Secondary Progressive Multiple Sclerosis
Patients who have had relapsing or remitting MS pass into a secondary progressive stage of MS, usually 6-10 years after the onset of the disease. In this phase, a gradual worsening of the disease between relapses is noticed. With the help of the studies conducted so far, it can be stated that after 10 years, 50% of people with relapsing-remitting MS would develop secondary progressive MS and by 25 to 30 years, that figure would rise to 90%. Generally, the disease takes more than 30 years to reach the final stage.

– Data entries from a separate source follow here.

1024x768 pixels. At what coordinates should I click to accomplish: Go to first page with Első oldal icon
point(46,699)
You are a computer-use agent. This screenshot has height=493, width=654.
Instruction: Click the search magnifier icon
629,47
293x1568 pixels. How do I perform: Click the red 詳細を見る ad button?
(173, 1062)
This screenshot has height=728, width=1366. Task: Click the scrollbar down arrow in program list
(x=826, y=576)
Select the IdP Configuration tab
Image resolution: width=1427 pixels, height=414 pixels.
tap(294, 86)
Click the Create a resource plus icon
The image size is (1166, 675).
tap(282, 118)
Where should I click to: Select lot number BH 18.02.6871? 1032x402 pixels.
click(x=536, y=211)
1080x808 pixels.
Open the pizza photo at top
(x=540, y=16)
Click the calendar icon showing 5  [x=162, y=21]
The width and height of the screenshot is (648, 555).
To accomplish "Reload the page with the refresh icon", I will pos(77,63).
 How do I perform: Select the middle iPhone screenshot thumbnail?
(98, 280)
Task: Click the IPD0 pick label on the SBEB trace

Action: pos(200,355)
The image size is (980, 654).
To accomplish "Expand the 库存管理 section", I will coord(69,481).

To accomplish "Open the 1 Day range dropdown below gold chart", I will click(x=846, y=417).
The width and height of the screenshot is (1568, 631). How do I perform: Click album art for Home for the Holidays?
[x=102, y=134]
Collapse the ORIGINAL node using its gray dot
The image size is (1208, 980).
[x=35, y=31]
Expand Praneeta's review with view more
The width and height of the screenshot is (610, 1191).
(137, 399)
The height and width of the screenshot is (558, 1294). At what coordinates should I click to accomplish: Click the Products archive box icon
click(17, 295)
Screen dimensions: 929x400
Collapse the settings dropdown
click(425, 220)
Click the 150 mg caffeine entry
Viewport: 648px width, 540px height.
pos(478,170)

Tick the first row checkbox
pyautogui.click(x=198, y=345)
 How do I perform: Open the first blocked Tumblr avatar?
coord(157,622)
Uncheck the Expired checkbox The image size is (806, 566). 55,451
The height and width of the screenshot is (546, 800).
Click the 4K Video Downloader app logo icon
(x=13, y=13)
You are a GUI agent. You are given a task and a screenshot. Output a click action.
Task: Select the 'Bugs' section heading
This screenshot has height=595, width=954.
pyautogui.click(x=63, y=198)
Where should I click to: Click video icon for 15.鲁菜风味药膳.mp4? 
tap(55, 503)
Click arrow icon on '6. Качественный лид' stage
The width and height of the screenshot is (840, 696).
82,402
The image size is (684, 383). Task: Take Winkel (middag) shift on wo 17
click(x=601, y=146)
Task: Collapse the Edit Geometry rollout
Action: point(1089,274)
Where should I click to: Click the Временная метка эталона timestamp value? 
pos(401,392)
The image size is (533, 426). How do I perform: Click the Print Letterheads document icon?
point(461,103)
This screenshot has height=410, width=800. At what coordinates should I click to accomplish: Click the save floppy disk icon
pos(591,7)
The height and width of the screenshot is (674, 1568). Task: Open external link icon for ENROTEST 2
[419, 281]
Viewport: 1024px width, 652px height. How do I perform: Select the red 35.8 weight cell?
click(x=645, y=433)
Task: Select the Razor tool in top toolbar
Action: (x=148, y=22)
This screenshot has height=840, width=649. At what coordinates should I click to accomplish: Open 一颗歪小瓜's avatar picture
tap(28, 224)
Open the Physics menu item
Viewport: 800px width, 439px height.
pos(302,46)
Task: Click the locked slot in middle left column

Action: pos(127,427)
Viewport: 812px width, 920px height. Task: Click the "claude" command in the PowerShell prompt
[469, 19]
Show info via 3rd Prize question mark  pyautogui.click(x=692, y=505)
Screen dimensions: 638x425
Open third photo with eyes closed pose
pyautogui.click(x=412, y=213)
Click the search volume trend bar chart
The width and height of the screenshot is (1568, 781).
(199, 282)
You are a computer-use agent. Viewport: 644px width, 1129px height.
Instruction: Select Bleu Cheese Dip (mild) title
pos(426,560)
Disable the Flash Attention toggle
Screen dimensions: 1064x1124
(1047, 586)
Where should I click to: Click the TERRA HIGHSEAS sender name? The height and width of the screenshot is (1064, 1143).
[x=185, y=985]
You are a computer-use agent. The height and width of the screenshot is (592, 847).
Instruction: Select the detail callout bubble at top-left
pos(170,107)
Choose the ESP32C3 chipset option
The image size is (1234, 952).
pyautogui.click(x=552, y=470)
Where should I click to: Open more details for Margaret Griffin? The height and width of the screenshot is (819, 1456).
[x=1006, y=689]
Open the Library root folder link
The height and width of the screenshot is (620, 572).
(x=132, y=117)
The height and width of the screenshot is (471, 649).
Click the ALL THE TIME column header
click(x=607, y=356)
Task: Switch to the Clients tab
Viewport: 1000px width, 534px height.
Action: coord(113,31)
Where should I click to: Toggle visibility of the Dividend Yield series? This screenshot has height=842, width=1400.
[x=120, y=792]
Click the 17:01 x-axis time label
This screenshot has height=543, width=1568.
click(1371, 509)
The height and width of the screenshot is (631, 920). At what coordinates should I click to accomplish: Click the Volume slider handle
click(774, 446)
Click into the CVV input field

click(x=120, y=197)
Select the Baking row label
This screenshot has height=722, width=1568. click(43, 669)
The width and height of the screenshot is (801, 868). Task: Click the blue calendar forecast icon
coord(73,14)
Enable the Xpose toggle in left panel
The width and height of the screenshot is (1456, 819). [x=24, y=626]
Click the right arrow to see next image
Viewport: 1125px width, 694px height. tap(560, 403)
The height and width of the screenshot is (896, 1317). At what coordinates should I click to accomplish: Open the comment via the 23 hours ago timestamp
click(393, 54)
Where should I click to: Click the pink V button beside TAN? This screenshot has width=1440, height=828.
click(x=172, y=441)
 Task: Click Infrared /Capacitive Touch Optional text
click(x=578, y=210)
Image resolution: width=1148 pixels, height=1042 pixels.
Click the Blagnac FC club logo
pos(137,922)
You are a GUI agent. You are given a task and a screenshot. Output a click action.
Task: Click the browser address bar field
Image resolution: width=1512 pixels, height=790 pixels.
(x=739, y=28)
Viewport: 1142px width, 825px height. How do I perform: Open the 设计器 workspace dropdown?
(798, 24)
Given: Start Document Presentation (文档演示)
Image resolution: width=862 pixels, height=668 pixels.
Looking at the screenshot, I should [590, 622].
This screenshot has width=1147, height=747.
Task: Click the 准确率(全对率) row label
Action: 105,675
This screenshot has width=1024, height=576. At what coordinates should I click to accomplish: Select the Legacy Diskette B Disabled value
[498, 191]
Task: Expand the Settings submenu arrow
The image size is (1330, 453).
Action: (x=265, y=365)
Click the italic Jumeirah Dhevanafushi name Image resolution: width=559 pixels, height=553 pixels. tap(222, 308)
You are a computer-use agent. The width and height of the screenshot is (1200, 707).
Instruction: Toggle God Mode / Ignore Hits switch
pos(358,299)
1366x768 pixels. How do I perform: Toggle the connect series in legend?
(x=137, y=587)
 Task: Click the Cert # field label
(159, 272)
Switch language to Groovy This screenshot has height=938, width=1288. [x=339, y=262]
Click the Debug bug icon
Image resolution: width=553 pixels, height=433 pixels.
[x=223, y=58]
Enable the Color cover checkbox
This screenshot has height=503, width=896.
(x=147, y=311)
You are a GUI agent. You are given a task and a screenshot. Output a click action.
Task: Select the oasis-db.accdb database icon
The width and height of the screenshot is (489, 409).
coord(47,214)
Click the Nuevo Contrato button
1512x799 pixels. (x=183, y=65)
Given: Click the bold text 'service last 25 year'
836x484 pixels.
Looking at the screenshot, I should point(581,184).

Aggressive Multiple Sclerosis
MS is called aggressive MS when the disease progresses very rapidly from the onset, leading to severe disability within a relatively short period. It can lead to death within a few weeks. Fortunately, this form of MS is extremely rare. The acute form of MS or aggressive MS can almost immediately result in death. Otherwise, MS is not considered a fatal disease and the symptoms of MS do not typically lead to death. MS affects the body systems and the risk of catching infections like pneumonia and suffering due to other diseases increases.
Facts about MS inform us that the life expectancy for this disease is actually identical to the life expectancy of everyone else - almost 80 years in the U.S. So take care of those patients and help them to live as best as they can with multiple sclerosis, because they'll be dealing with it for a long, long time.